— Список заданий —
(1) Перечислите всех людей, которых текст об аскетических традициях древних восточных церквей называет по имени, не считая Христа.
(2) Допишите следующую часть текста об аскетических традициях древних восточных церквей, продолжив его сразу после последнего предложения.

— Исходный текст —
::::

Аскетические традиции в древних восточных церквах
ХРИСТОЛОГИЧЕСКИЕ СПОРЫ V века, получившие разрешение на III (Эфесском, 431 г.) и особенно IV (Халкидонском, 451 г.) Вселенских Соборах, как известно, раскололи христиан Востока. Среди непринявших постановления этих Соборов оказались прежде всего восточные сирийцы — несториане и монофизиты, а также западные сирийцы, армяне и копты, образовавшие так называемые «дохалкидонские» церкви. Сирийских и коптских последователей дохалкидонских церквей называют еще иаковитами (яковитами) по имени знаменитого монофизитского проповедника VI века Иакова Бурдеайи (Барадая).
Подвижничество в древних восточных церквах основано на общих для всего христианского мира аскетических принципах. Но в нем ярко выразились как этнические и культурные особенности народов этого региона, так и крайности тех учений, которые в свое время отделили их от вселенского православного единства, — несторианства и монофизитства.
Монахи-несториане ведут свое начало от Евгения, современника Нестория. Перед тем, как Евгений основал свой монастырь в Сирии, близ Нисибии, он подвизался в египетских обителях. Поэтому аскетическое направление сирийско-месопотамского несторианского монашества первоначально основывалось на строгом молитвенном подвиге по образцу египетских монастырей [1, с. 30]. Монахи участвовали во всех дневных службах. Пищу принимали два раза в день — в полдень и при закате солнца, причем мясо исключалось, а вино употребляли только в случае болезни. Одежду носили лишь двух видов: грубую шерстяную зимой и льняную летом. Спали на голой земле, не раздеваясь. Постель делали только для больных. Монастыри, основанные учениками Евгения, были также и центрами миссионерства в языческие страны. Но рационалистический дух несторианства не способствовал усилению аскетического энтузиазма. Из учения Нестория, видевшего лишь связь, а не единение божественной и человеческой природы во Христе, логически вытекала невозможность постоянного обитания Бога в человеке, что снимало саму задачу аскетизма. Ко второй половине VI века несторианское монашество заметно поредело, утратило свое влияние и было реформировано по менее строгому, общежительному, принципу. Это сделал Авраам Великий (Кашкарский). Его монашеские правила были составлены по образцу устава св. Пахомия (чередование чтения и молитвы, труда и развлечений, также сильно смягченного) [2, с. 272–276]. Однако решающего влияния на укрепление монашества не оказали и эти правила, тем более что они не были обязательными — за нарушение их не устанавливалось никаких наказаний (епитимий). Авраам лишь советовал поступать с нарушителями по евангельской заповеди — Мф 18:15–17, т. е. отвращаться от невнимающих обличениям. Ряды и реформированного монашества продолжали редеть.

::::

— Фрагмент набора данных —
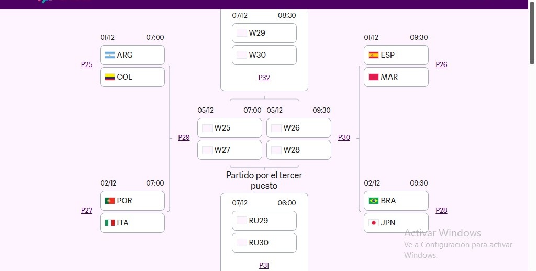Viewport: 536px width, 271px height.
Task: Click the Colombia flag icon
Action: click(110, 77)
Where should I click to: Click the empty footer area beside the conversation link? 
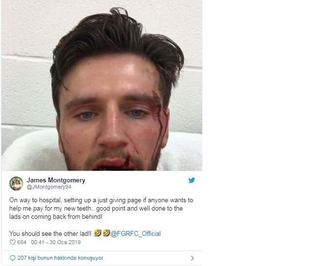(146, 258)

::::

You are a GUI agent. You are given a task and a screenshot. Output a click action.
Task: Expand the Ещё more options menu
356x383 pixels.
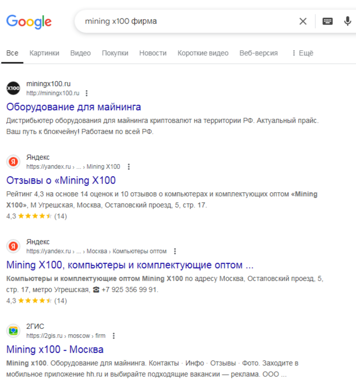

::::

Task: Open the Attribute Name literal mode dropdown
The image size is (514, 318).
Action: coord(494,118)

::::

— Ответы —
(1) Иаков Бурдеайя (Барадай), Евгений, Несторий, Авраам Великий (Кашкарский), св. Пахомий.

(2)
Наконец, в XIV веке митрополит Нисибийский Абедиеза соборне позволил монахам брак. Принятие монашеских обетов несториан прекратилось. Перестали существовать и монастыри. Существуют лишь отдельные подвижники, избравшие уединенную жизнь по собственному почину [1, с. 31]. Монофизитское учение, ставившее человеческую природу Христа в подчиненное положение к божественной, наоборот, предполагало самую суровую аскезу по отношению к плоти как единственную возможность человеческого служения Богу. Было распространено отшельничество. Но и в общежительных монастырях образ жизни был до фанатизма строгим. Так, в монастыре Иоанна Амидского, одном из крупнейших, жизнь монахов проходила главным образом в молитве — общей и частной. Общее богослужение совершалось от первого часа утра до второго часа ночи. Все буквально соперничали друг с другом в бдении. Одни опирались на жезлы, другие на стену, третьи подвязывали себя под мышки веревками, наконец, юные и старые сидели, но не уходили.
В монастырях многие монахи жили на положении келиотов. Это означало столпничество или затворничество внутри отдельного монастыря. Аскеза келиотов была предельно строга: некоторые спали по два часа в сутки, носили вериги, пищу их составляли хлеб, вода и бобы, иногда овощи. Промежутки времени между едой доходили до нескольких суток. Напряженным был их молитвенный подвиг: инок Фома, живший в монастыре Иоанна Амидского на положении келиота, по свидетельству случайно видевшего это Иоанна Ефесского, молился всю ночь непрестанно. Всякий раз, произнося 30 молитв, он клал поклон, а поклонов таких было сделано 500. Но и при этом вожделенным идеалом для иноков оставалась пустыня.
«Почему ты печален, отче, — спросил Иоанн Ефесский келиота Мар Фому, — разве ты живешь не в монастыре, а в миру? Вот предоставлено тебе поститься, молиться и служить Богу, сколько хочешь… У тебя была келия в пустыне? Вот и здесь келия, делай в ней, что хочешь». Тот, поглядев с удивлением, сказал: «Разве может раб служить двум господам? И может ли человек быть в общении и с Богом, и с людьми? Если кто занимается знакомыми и сродниками по плоти, может ли он одновременно заниматься вещами духовными?» [2, с. 216–217].
С течением времени первоначально очень распространенные у сирийских монофизитов крайние формы аскетизма, фанатические и даже уродливые, вытеснялись более умеренными, близкими по строю к православному монашеству. Этот процесс происходил на фоне постепенного сближения с православными и в области догматики.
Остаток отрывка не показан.